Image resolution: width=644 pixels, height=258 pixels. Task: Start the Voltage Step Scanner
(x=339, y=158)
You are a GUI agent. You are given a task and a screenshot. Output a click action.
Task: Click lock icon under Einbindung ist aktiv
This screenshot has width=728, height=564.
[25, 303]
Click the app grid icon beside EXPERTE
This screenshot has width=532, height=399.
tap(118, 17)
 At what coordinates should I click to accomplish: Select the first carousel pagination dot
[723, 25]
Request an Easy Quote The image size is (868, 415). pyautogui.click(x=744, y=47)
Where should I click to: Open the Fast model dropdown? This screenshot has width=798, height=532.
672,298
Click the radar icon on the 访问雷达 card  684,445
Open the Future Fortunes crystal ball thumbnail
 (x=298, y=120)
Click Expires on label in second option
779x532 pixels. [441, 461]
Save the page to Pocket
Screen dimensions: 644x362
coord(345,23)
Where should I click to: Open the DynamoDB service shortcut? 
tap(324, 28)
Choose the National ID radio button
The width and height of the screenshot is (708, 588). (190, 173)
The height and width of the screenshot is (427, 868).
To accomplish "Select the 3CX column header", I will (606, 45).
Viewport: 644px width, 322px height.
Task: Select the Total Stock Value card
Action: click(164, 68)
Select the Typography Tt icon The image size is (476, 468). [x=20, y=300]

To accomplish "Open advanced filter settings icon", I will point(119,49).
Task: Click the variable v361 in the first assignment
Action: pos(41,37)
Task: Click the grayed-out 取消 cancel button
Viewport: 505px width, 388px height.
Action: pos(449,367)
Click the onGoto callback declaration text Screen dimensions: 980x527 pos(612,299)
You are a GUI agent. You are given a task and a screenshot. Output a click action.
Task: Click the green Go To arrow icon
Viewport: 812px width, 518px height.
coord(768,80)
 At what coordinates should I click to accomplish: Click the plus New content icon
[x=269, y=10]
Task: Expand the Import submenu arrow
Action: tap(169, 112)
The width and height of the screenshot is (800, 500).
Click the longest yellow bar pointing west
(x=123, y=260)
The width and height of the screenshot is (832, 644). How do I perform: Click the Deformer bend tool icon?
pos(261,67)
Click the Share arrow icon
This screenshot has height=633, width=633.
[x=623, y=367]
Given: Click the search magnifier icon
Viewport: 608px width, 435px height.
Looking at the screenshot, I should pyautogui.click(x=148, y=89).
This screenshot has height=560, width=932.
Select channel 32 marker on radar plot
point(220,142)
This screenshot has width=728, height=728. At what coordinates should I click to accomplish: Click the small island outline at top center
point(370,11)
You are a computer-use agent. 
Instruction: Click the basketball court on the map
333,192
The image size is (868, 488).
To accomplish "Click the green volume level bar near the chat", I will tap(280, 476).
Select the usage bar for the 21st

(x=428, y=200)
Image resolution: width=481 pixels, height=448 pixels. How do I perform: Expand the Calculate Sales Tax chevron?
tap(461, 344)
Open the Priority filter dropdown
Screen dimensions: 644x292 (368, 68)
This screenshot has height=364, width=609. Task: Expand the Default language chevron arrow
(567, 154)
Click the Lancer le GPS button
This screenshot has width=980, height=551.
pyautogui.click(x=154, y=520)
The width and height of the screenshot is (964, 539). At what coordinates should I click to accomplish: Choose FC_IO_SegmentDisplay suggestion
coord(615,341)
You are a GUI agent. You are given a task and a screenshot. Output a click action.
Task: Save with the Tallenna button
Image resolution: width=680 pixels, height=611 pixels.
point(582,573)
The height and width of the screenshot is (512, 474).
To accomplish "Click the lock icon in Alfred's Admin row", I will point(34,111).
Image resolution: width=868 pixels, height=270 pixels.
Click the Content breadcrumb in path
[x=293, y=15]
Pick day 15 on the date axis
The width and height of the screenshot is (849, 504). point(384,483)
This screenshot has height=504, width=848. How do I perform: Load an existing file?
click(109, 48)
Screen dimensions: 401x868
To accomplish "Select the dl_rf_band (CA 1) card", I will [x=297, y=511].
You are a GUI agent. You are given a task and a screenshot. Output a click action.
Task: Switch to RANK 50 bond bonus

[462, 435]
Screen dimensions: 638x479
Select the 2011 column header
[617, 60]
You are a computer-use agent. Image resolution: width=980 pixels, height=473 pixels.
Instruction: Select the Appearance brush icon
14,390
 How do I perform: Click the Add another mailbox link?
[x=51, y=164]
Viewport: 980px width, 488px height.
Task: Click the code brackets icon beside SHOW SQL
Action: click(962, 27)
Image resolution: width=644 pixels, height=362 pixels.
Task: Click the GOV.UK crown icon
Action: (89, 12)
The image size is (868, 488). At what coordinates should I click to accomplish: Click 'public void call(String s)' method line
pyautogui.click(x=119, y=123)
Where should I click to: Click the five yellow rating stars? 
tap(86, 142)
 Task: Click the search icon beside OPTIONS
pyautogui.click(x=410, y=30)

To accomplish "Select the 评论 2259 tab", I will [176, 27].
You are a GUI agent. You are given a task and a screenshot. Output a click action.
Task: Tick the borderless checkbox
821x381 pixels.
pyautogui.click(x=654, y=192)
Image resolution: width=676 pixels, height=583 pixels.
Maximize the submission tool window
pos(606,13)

EXERCISE INSTRUCTIONS:
All entries above must be reproduced without a single change.

SOLUTION TO THE PROBLEM:
Image resolution: width=644 pixels, height=258 pixels. Task: Start the Voltage Step Scanner
(x=339, y=158)
You are a GUI agent. You are given a task and a screenshot. Output a click action.
Task: Click lock icon under Einbindung ist aktiv
This screenshot has width=728, height=564.
[25, 303]
Click the app grid icon beside EXPERTE
This screenshot has width=532, height=399.
tap(118, 17)
 At what coordinates should I click to accomplish: Select the first carousel pagination dot
[723, 25]
Request an Easy Quote The image size is (868, 415). pyautogui.click(x=744, y=47)
Where should I click to: Open the Fast model dropdown? This screenshot has width=798, height=532.
672,298
Click the radar icon on the 访问雷达 card  684,445
Open the Future Fortunes crystal ball thumbnail
 (x=298, y=120)
Click Expires on label in second option
779x532 pixels. [441, 461]
Save the page to Pocket
Screen dimensions: 644x362
coord(345,23)
Where should I click to: Open the DynamoDB service shortcut? 
tap(324, 28)
Choose the National ID radio button
The width and height of the screenshot is (708, 588). (190, 173)
The height and width of the screenshot is (427, 868).
To accomplish "Select the 3CX column header", I will (606, 45).
Viewport: 644px width, 322px height.
Task: Select the Total Stock Value card
Action: click(164, 68)
Select the Typography Tt icon The image size is (476, 468). [x=20, y=300]

To accomplish "Open advanced filter settings icon", I will point(119,49).
Task: Click the variable v361 in the first assignment
Action: pos(41,37)
Task: Click the grayed-out 取消 cancel button
Viewport: 505px width, 388px height.
Action: pos(449,367)
Click the onGoto callback declaration text Screen dimensions: 980x527 pos(612,299)
You are a GUI agent. You are given a task and a screenshot. Output a click action.
Task: Click the green Go To arrow icon
Viewport: 812px width, 518px height.
coord(768,80)
 At what coordinates should I click to accomplish: Click the plus New content icon
[x=269, y=10]
Task: Expand the Import submenu arrow
Action: tap(169, 112)
The width and height of the screenshot is (800, 500).
Click the longest yellow bar pointing west
(x=123, y=260)
The width and height of the screenshot is (832, 644). How do I perform: Click the Deformer bend tool icon?
pos(261,67)
Click the Share arrow icon
This screenshot has height=633, width=633.
[x=623, y=367]
Given: Click the search magnifier icon
Viewport: 608px width, 435px height.
Looking at the screenshot, I should pyautogui.click(x=148, y=89).
This screenshot has height=560, width=932.
Select channel 32 marker on radar plot
point(220,142)
This screenshot has width=728, height=728. At what coordinates should I click to accomplish: Click the small island outline at top center
point(370,11)
You are a computer-use agent. 
Instruction: Click the basketball court on the map
333,192
The image size is (868, 488).
To accomplish "Click the green volume level bar near the chat", I will tap(280, 476).
Select the usage bar for the 21st

(x=428, y=200)
Image resolution: width=481 pixels, height=448 pixels. How do I perform: Expand the Calculate Sales Tax chevron?
tap(461, 344)
Open the Priority filter dropdown
Screen dimensions: 644x292 (368, 68)
This screenshot has height=364, width=609. Task: Expand the Default language chevron arrow
(567, 154)
Click the Lancer le GPS button
This screenshot has width=980, height=551.
pyautogui.click(x=154, y=520)
The width and height of the screenshot is (964, 539). At what coordinates should I click to accomplish: Choose FC_IO_SegmentDisplay suggestion
coord(615,341)
You are a GUI agent. You are given a task and a screenshot. Output a click action.
Task: Save with the Tallenna button
Image resolution: width=680 pixels, height=611 pixels.
point(582,573)
The height and width of the screenshot is (512, 474).
To accomplish "Click the lock icon in Alfred's Admin row", I will point(34,111).
Image resolution: width=868 pixels, height=270 pixels.
Click the Content breadcrumb in path
[x=293, y=15]
Pick day 15 on the date axis
The width and height of the screenshot is (849, 504). point(384,483)
This screenshot has height=504, width=848. How do I perform: Load an existing file?
click(109, 48)
Screen dimensions: 401x868
To accomplish "Select the dl_rf_band (CA 1) card", I will [x=297, y=511].
You are a GUI agent. You are given a task and a screenshot. Output a click action.
Task: Switch to RANK 50 bond bonus

[462, 435]
Screen dimensions: 638x479
Select the 2011 column header
[617, 60]
You are a computer-use agent. Image resolution: width=980 pixels, height=473 pixels.
Instruction: Select the Appearance brush icon
14,390
 How do I perform: Click the Add another mailbox link?
[x=51, y=164]
Viewport: 980px width, 488px height.
Task: Click the code brackets icon beside SHOW SQL
Action: click(962, 27)
Image resolution: width=644 pixels, height=362 pixels.
Task: Click the GOV.UK crown icon
Action: (89, 12)
The image size is (868, 488). At what coordinates should I click to accomplish: Click 'public void call(String s)' method line
pyautogui.click(x=119, y=123)
Where should I click to: Click the five yellow rating stars? 
tap(86, 142)
 Task: Click the search icon beside OPTIONS
pyautogui.click(x=410, y=30)

To accomplish "Select the 评论 2259 tab", I will [176, 27].
You are a GUI agent. You are given a task and a screenshot. Output a click action.
Task: Tick the borderless checkbox
821x381 pixels.
pyautogui.click(x=654, y=192)
Image resolution: width=676 pixels, height=583 pixels.
Maximize the submission tool window
pos(606,13)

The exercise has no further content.